True enough, but what's the counterfactual? The regime of the 1970s had come to crisis, and something had to give. Fixed exchange rates and heavy Third World borrowing were unsustainable, as was an import-substitution development strategy. ^^^^ CB: Wasn't the crisis for the regime of the 1970's a crisis for a tiny rich minority and the richest corps , and not for the working masses of the world ? It was not a crisis for us that profits were falling, was it ?
^^^
You'd have a hard time making the argument that we should go back to that regime (which wouldn't be possible anyway). One of the flaws of Harvey's book is his call for a new New Deal, as if the politics and economics of today weren't vasly different from the 1930s. The nostalgia behind that call is testament to the fact that we don't really know what we want.
^^^^^ CB: Are we, the left, looking for a new reform of capitalism ? Isn't the ultimate nostalgia the search for a solution to the problems of capitalism while keeping capitalism ? It seems such a deadend for the Left to be looking for a new Reform of Capitalism of any type, whether a new deal or otherwise.
With the Market undermining the gains of the old New Deal as with autoworkers' wages and benefits threatened, can't we on the left propose a vigorous and comprehensive program that undoes the Market ?

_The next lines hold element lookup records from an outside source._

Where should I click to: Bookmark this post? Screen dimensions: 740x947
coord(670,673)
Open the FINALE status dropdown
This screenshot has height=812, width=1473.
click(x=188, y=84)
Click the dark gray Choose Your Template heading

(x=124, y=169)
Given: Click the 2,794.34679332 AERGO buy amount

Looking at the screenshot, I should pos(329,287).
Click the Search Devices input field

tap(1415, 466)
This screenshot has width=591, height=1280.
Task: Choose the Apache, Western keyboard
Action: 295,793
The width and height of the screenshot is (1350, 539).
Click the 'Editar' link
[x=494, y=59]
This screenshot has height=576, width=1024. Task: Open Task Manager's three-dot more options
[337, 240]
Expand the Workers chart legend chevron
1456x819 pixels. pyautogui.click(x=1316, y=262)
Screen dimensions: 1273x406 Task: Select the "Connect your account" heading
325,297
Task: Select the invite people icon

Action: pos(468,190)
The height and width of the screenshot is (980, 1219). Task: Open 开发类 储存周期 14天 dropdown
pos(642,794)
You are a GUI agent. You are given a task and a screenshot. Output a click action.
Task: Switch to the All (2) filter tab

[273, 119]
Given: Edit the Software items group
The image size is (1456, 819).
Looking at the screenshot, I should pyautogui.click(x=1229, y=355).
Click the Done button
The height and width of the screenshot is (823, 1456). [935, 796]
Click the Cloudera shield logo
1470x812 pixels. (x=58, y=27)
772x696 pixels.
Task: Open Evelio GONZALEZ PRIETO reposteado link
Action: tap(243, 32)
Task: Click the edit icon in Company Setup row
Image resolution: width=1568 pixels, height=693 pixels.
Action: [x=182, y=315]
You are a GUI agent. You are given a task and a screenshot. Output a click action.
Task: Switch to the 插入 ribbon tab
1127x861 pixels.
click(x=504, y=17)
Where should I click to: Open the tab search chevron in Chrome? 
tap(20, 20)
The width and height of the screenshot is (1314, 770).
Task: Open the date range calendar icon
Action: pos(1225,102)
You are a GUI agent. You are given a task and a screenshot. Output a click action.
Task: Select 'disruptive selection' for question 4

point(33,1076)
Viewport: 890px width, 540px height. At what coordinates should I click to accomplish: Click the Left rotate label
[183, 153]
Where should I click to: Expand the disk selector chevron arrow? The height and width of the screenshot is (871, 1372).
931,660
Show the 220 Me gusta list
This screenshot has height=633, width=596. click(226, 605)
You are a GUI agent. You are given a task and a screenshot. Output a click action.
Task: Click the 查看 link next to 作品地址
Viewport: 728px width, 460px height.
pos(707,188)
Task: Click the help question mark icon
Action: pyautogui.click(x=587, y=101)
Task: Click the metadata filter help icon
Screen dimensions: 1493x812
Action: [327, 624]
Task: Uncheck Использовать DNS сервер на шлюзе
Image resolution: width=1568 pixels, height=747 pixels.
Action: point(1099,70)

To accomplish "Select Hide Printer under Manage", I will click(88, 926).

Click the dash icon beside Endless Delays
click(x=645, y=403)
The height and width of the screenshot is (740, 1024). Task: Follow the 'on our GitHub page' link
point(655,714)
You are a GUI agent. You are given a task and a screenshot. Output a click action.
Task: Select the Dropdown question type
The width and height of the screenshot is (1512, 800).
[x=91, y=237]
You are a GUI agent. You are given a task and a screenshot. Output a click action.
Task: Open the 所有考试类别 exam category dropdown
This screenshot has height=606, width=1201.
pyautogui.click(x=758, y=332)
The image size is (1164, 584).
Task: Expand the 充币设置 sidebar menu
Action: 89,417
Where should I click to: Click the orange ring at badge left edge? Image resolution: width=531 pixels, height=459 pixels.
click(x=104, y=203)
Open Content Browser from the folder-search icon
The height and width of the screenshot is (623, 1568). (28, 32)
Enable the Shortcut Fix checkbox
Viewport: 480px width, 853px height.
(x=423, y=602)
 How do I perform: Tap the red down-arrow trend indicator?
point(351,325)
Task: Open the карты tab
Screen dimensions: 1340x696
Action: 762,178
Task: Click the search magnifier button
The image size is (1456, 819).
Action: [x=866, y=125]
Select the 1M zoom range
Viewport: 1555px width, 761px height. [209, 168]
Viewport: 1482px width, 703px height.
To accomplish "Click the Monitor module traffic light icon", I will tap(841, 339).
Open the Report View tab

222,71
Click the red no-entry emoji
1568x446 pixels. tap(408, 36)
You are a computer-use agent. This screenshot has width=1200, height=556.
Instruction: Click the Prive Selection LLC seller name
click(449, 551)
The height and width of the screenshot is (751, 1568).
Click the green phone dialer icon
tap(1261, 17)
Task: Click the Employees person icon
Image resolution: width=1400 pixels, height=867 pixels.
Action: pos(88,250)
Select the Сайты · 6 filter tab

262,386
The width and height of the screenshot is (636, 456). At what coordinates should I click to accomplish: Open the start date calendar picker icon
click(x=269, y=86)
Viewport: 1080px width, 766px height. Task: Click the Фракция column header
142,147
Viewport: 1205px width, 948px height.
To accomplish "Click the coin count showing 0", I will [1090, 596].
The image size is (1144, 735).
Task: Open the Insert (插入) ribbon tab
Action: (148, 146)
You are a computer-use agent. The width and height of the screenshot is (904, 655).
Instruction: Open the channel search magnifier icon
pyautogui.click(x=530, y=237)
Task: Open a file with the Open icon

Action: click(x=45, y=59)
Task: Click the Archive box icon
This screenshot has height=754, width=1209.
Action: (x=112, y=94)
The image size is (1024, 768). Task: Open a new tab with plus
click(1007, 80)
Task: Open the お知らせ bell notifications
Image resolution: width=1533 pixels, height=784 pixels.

Since we are the left, if we don't propose solutions that are for the End of the Market, who will ? Somebody has to point to the long history of failed efforts to reform capitalism from the standpoint of the working class, and say we've got to throw out the whole market system. It's as if Margaret Thatcher is controlling the soul of the Left , too ! We don't dare propose the obvious alternative - end the Market.
Next, Harvey and all left book writers might want to write book length proposals for ending the market and building socialism.